Angie and I once took a youth group on a trip that included rafting down the Meramec River in southern Missouri. Rafting sounds peaceful enough, and the Meramec is a pretty gentle river in most places, but there came a moment we knew we were in trouble. In a bend in the river, our raft was drifting toward a mangled pile of dead trees. When we ran up on one of the logs hidden beneath the water, it threw me out and Angie had to dive from one raft into another to avoid being bludgeoned by a large branch.

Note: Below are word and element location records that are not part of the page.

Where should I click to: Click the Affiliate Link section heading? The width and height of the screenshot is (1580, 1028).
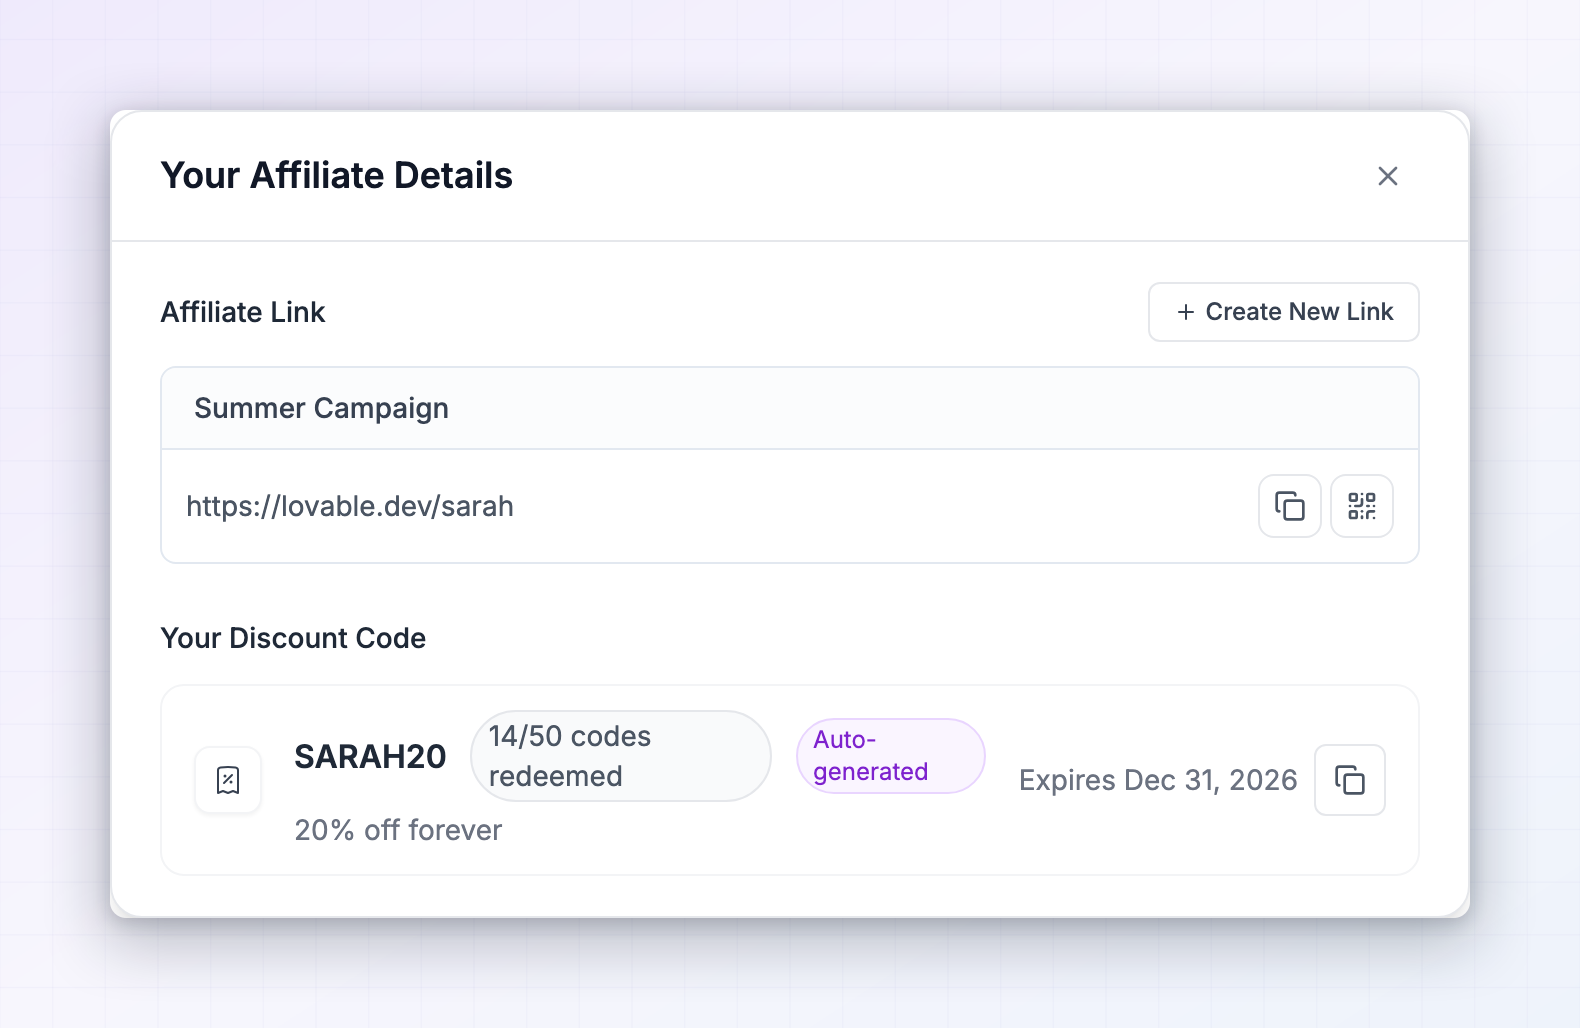[243, 312]
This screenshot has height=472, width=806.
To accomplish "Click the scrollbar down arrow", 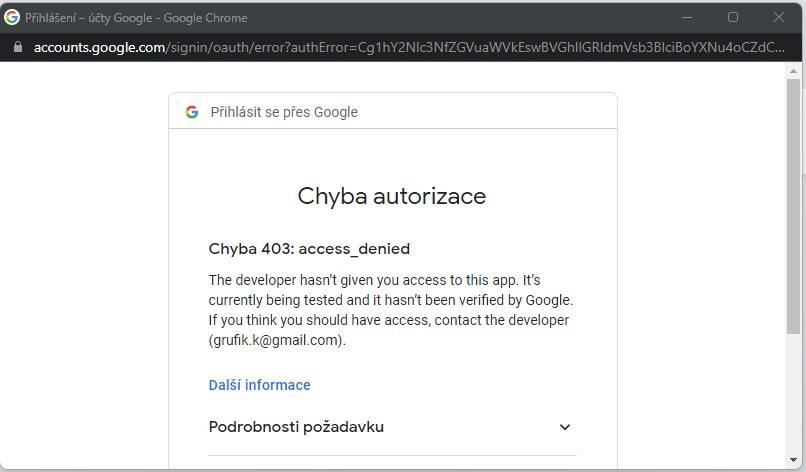I will point(794,461).
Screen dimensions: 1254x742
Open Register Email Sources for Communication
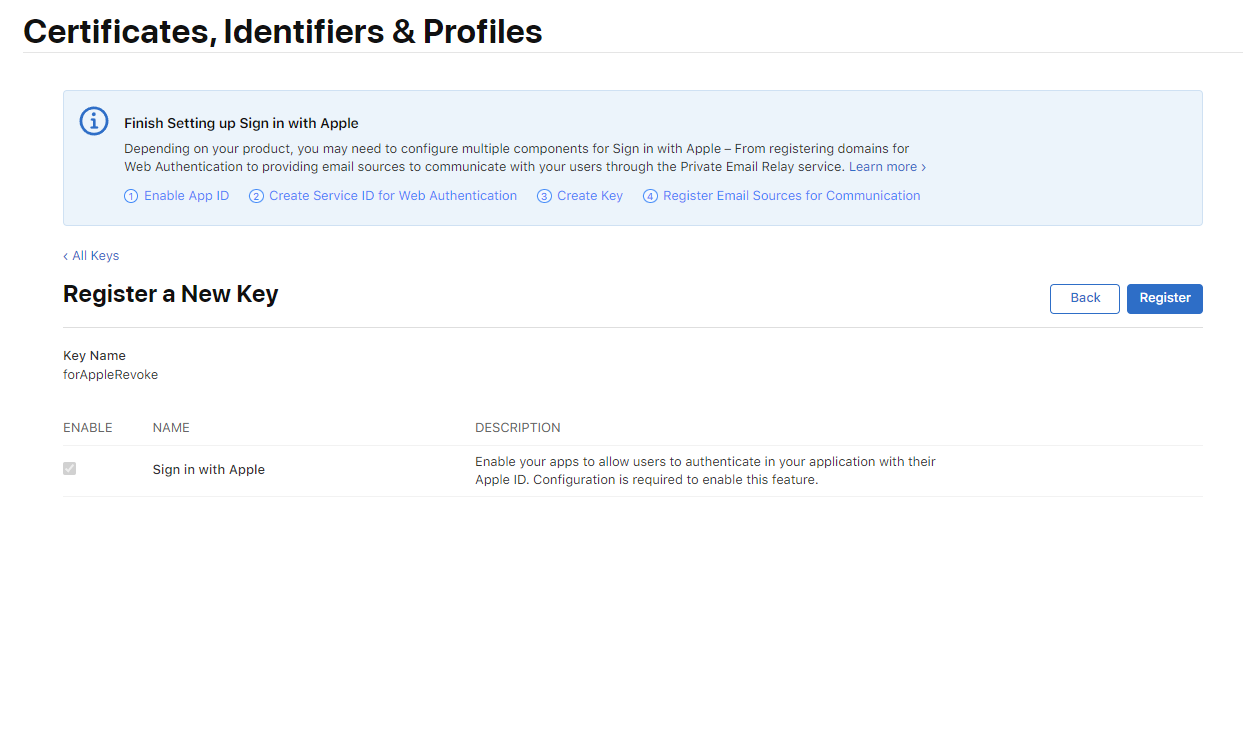(791, 196)
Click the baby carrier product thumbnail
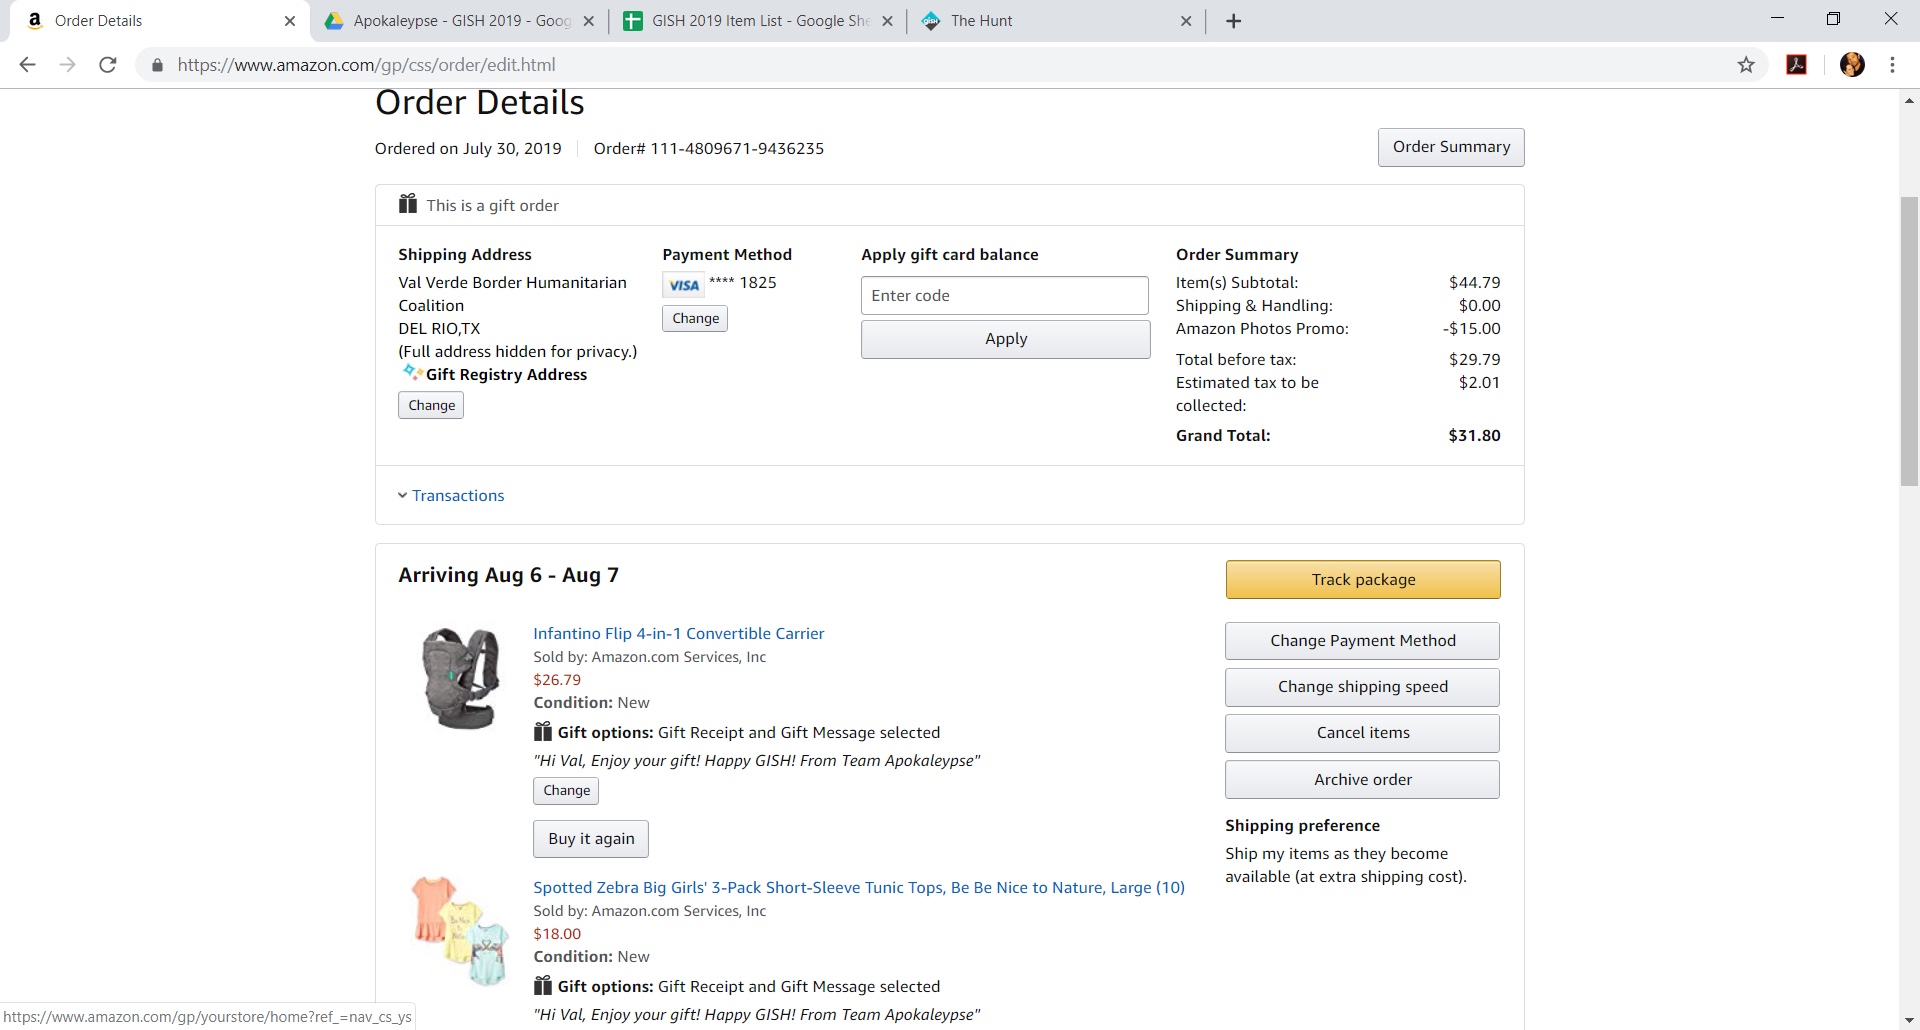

None of us sets out to crash and burn in life. It happens because we were unaware of the hidden undercurrents that drew us slowly but surely into dangerous traps along the way. It happens because of the slow drift. That’s what separates us from the people we depend on. Drifting takes us away from the people we most desperately need and makes it all the more difficult for us to fight our way back to them. And it happens so subtly, so slowly that we often don’t notice it until it’s nearly too late.
The psalmist, David, said, “Don’t let me drift toward evil or take part in acts of wickedness.” (Psalm 141:4 NLT)
Nobody ever decides to become a porn addict, an alcoholic, or way too deep in credit card debt. Nobody files for divorce minutes after saying their wedding vows (except for a few what-happened-in-Vegas-stays-in-Vegas marriages). And nobody makes a commitment to Jesus and immediately commences a plan to shipwreck their own faith.
We drift. And the current slowly moves us in an unintended direction. Our pride pulls at us gently. Lust gets a soft grip on our vision. Selfishness sets in. And then we crash. Unless we see it coming.
When you feel the distance growing between you and God, you and your friends, you and your process of spiritual growth, take action. Such as…
- Get back into the Word. Start with a single passage.
- Start praying. Start a simple conversation with God.
- Tell the people who matter, who will love you back and pray over you.
- Practice self-discipline in the power of the Holy Spirit.
- Remember where you were headed and repent of the drift.
Here’s the great thing. You may drift away from God, but he never drifts from you. He’s never far, never absent, and never loses his grip on you. He pursues you and keeps watch over you no matter how distant you may have become. It’s time to drift back home.